What is required: Reproduce verbatim the records that begin with the line containing "Open diploma icon in RC7KH row" and end with the line containing "click(254, 691)", including both of those lines.

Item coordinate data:
******

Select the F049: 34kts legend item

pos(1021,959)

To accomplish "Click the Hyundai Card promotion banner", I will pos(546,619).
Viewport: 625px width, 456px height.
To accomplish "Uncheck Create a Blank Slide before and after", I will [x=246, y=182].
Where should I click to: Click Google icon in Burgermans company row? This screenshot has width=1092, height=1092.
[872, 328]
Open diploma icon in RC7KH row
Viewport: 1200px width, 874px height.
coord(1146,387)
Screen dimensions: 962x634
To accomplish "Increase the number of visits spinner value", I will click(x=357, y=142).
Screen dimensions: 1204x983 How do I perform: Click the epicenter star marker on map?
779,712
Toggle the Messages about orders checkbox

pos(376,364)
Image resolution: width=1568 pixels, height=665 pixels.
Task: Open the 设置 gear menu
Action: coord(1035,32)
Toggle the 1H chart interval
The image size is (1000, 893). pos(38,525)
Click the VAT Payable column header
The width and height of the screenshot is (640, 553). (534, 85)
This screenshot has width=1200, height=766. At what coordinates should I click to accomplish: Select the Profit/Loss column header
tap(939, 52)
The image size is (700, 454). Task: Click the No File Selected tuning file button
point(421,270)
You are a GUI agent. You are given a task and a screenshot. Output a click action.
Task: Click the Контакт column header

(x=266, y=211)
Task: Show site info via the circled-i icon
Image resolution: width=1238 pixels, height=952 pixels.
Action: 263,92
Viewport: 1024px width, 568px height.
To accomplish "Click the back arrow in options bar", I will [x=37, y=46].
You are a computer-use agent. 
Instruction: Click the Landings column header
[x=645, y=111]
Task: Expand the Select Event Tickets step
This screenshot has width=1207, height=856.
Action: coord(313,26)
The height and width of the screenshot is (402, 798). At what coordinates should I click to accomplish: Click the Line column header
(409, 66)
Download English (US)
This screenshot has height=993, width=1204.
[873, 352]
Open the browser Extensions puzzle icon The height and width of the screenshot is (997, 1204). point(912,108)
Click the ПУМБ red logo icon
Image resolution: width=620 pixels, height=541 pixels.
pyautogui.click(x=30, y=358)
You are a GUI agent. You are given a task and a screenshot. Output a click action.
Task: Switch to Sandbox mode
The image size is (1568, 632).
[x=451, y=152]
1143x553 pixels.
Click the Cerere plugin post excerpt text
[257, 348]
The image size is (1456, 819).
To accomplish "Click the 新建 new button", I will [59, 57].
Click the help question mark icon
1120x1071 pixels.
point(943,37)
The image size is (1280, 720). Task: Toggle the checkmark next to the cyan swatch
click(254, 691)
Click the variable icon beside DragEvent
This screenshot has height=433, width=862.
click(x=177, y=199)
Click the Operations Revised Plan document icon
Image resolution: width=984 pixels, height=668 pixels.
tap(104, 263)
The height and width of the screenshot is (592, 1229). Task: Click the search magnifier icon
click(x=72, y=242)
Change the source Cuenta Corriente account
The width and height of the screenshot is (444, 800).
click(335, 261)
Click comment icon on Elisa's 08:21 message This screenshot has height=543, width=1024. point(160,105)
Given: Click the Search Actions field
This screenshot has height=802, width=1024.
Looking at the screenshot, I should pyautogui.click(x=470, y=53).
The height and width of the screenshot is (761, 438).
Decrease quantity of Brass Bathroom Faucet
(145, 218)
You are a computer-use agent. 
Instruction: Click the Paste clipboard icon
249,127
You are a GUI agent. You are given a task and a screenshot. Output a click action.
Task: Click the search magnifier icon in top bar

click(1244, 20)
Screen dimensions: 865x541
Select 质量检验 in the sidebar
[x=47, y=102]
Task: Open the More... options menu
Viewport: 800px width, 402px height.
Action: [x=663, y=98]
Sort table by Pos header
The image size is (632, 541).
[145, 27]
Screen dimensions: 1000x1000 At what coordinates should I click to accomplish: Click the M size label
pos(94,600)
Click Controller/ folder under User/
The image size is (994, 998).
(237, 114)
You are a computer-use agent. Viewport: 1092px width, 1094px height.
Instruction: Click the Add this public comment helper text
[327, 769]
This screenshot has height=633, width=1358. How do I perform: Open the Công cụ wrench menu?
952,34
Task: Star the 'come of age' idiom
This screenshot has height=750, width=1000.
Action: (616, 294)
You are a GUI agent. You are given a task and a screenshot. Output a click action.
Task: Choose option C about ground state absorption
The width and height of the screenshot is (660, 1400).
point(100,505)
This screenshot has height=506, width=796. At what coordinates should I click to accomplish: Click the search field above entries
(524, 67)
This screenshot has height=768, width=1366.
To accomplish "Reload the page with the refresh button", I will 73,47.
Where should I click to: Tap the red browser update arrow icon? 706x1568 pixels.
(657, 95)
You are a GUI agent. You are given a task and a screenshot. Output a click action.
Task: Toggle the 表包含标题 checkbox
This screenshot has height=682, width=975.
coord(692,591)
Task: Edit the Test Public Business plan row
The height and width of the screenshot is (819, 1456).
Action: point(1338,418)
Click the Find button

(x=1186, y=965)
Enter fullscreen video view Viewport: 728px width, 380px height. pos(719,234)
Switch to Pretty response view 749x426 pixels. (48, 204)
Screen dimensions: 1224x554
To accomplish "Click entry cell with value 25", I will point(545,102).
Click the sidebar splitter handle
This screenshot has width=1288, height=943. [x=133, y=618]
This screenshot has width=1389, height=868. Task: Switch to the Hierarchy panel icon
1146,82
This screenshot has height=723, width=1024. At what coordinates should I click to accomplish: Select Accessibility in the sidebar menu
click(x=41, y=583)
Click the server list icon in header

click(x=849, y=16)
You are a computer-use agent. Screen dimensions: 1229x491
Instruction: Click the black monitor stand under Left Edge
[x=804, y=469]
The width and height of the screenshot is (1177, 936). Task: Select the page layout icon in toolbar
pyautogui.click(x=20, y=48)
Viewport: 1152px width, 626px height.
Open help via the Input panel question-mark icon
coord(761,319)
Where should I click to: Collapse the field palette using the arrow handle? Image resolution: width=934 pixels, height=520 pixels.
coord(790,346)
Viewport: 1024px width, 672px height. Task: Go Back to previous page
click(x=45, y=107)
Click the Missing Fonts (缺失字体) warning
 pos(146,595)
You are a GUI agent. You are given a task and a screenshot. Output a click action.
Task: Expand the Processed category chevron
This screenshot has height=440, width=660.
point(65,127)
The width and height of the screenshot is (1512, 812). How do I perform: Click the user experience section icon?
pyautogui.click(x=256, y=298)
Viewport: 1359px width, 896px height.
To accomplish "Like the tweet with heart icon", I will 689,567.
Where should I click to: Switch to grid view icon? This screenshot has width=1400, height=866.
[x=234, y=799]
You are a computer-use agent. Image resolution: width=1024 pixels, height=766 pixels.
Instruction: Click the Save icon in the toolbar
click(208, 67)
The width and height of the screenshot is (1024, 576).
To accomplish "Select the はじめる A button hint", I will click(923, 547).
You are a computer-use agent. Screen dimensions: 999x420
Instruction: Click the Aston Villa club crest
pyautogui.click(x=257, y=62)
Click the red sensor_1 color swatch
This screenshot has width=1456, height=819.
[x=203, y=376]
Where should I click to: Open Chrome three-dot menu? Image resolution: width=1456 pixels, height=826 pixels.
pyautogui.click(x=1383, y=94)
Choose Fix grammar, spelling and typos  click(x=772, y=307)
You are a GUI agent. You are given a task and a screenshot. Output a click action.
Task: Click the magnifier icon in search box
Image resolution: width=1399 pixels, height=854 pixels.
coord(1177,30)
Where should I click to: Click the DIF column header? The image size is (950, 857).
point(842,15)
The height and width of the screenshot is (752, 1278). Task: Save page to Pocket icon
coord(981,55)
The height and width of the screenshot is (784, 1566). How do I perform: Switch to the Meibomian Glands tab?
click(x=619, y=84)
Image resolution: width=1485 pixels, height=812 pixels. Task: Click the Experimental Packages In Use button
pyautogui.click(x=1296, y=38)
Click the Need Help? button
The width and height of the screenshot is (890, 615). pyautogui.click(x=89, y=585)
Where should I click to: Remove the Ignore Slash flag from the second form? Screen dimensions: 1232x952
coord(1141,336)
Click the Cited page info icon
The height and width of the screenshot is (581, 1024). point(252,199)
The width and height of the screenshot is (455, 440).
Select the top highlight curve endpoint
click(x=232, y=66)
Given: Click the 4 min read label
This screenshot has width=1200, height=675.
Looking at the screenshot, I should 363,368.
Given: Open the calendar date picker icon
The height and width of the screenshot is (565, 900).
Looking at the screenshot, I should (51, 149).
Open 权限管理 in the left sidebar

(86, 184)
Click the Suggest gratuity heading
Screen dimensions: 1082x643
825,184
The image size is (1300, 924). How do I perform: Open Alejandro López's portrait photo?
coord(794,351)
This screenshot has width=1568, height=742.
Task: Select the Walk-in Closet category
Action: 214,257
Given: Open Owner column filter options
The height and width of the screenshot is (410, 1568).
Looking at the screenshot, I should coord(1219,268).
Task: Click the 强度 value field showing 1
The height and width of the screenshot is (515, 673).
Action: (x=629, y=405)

******

Task response:
Open diploma icon in RC7KH row
Viewport: 1200px width, 874px height.
coord(1146,387)
Screen dimensions: 962x634
To accomplish "Increase the number of visits spinner value", I will click(x=357, y=142).
Screen dimensions: 1204x983 How do I perform: Click the epicenter star marker on map?
779,712
Toggle the Messages about orders checkbox

pos(376,364)
Image resolution: width=1568 pixels, height=665 pixels.
Task: Open the 设置 gear menu
Action: coord(1035,32)
Toggle the 1H chart interval
The image size is (1000, 893). pos(38,525)
Click the VAT Payable column header
The width and height of the screenshot is (640, 553). (534, 85)
This screenshot has width=1200, height=766. At what coordinates should I click to accomplish: Select the Profit/Loss column header
tap(939, 52)
The image size is (700, 454). Task: Click the No File Selected tuning file button
point(421,270)
You are a GUI agent. You are given a task and a screenshot. Output a click action.
Task: Click the Контакт column header

(x=266, y=211)
Task: Show site info via the circled-i icon
Image resolution: width=1238 pixels, height=952 pixels.
Action: 263,92
Viewport: 1024px width, 568px height.
To accomplish "Click the back arrow in options bar", I will [x=37, y=46].
You are a computer-use agent. 
Instruction: Click the Landings column header
[x=645, y=111]
Task: Expand the Select Event Tickets step
This screenshot has width=1207, height=856.
Action: coord(313,26)
The height and width of the screenshot is (402, 798). At what coordinates should I click to accomplish: Click the Line column header
(409, 66)
Download English (US)
This screenshot has height=993, width=1204.
[873, 352]
Open the browser Extensions puzzle icon The height and width of the screenshot is (997, 1204). point(912,108)
Click the ПУМБ red logo icon
Image resolution: width=620 pixels, height=541 pixels.
pyautogui.click(x=30, y=358)
You are a GUI agent. You are given a task and a screenshot. Output a click action.
Task: Switch to Sandbox mode
The image size is (1568, 632).
[x=451, y=152]
1143x553 pixels.
Click the Cerere plugin post excerpt text
[257, 348]
The image size is (1456, 819).
To accomplish "Click the 新建 new button", I will [59, 57].
Click the help question mark icon
1120x1071 pixels.
point(943,37)
The image size is (1280, 720). Task: Toggle the checkmark next to the cyan swatch
click(254, 691)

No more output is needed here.